▶ [Task instructions]
1. In the passage below about First World War tunnelling, copy the stretch from "A British mine" through "war raged underground." word for word.
2. According to the passage below about First World War tunnelling, what were "camouflets" used for?

A British mine explodes under a German fortification at Hawthorn Ridge on July 1, 1916, the first day of the Battle of the Somme. Ernest Brooks, Imperial War Museum, London
In the First World War trenches cleaved Europe from the North Sea to Switzerland. While the battlefield above ground was static, a secret subterranean war raged underground.
The British Army began to form specialist army units of trained tunnellers in 1915, initially recruiting men from poor coal mining communities in Britain. Their job was to create a labyrinth of long underground tunnels that extended under enemy lines and could be packed with explosives, and to dig ‘camouflets’, smaller mines used to collapse enemy tunnels. They were also tasked with building extensive networks of tunnels behind Allied lines, allowing for undetected movement of men and supplies.

▶ [Dataset]
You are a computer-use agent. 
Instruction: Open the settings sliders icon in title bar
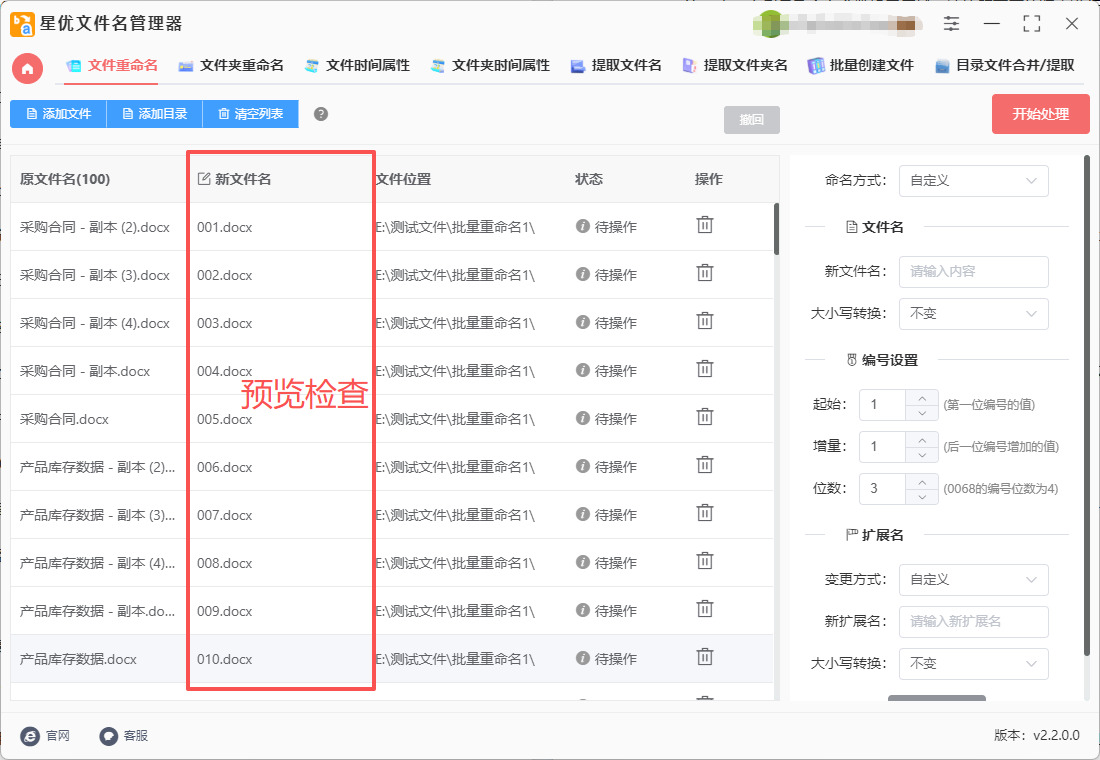(x=951, y=24)

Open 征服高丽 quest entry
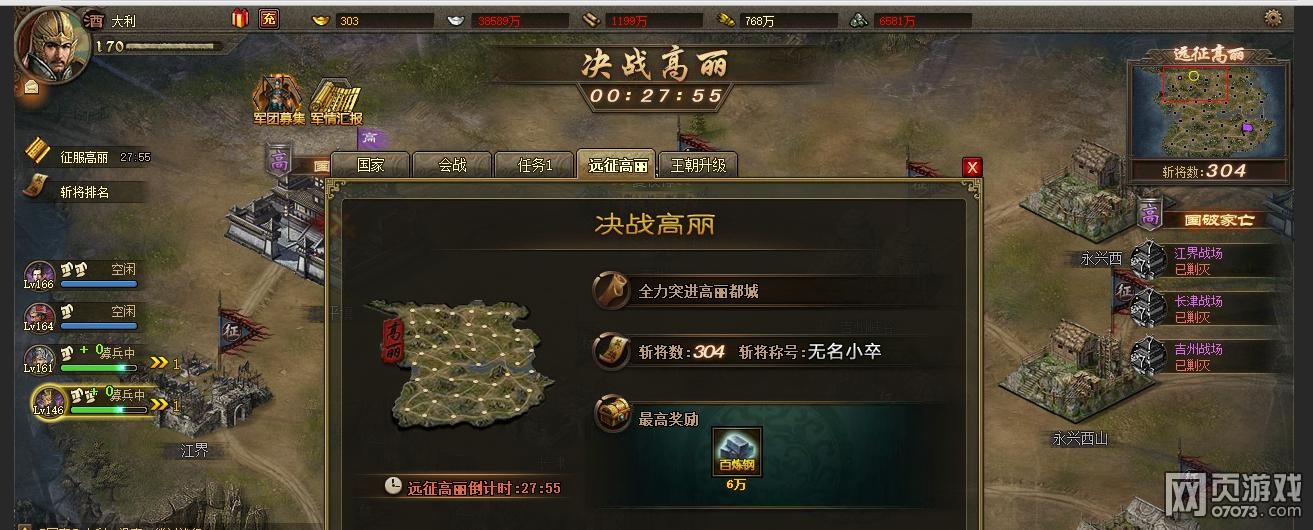[x=89, y=157]
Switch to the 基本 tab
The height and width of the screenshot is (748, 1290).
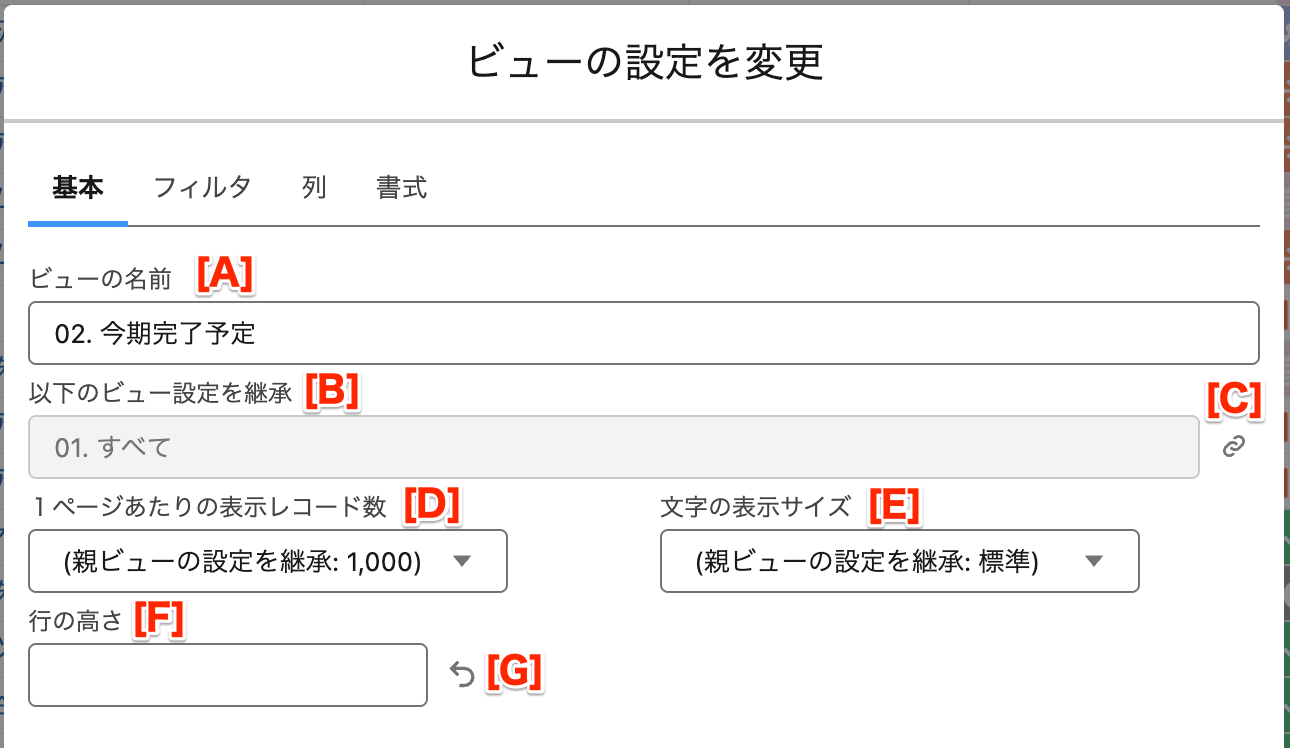[x=78, y=187]
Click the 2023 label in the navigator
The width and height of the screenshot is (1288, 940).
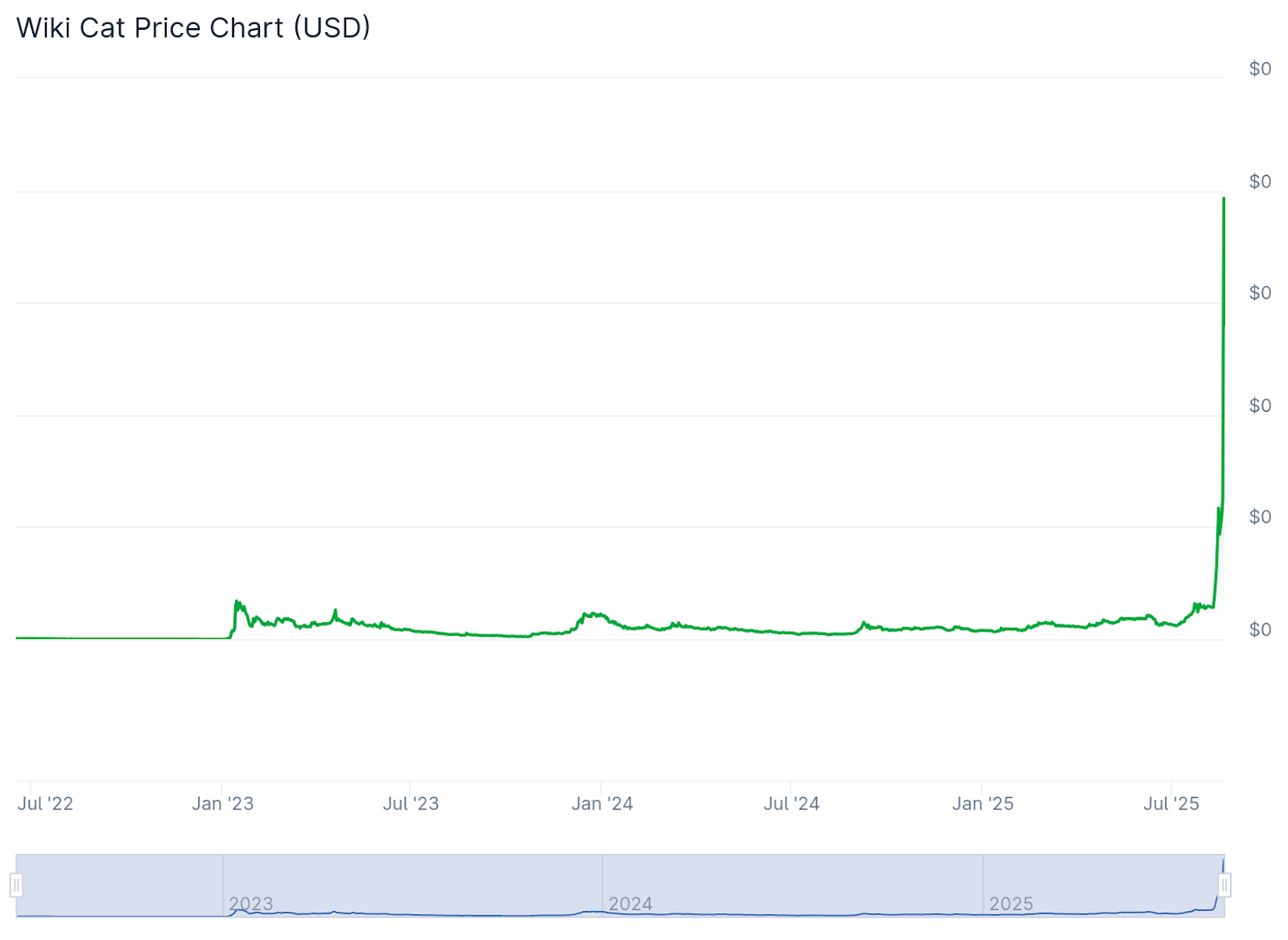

▶ [Answers by item]
1.
A British mine explodes under a German fortification at Hawthorn Ridge on July 1, 1916, the first day of the Battle of the Somme. Ernest Brooks, Imperial War Museum, London
In the First World War trenches cleaved Europe from the North Sea to Switzerland. While the battlefield above ground was static, a secret subterranean war raged underground.

2. Camouflets were smaller mines used to collapse enemy tunnels.